Directions for this task:
Each entry that follows needs to be written out exactly, with nothing left out.

Provided records:
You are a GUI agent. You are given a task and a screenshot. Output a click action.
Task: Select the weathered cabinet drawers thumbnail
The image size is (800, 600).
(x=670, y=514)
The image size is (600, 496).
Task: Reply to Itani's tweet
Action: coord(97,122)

Reply:
You are a GUI agent. You are given a task and a screenshot. Output a click action.
Task: Select the weathered cabinet drawers thumbnail
The image size is (800, 600).
(x=670, y=514)
The image size is (600, 496).
Task: Reply to Itani's tweet
Action: coord(97,122)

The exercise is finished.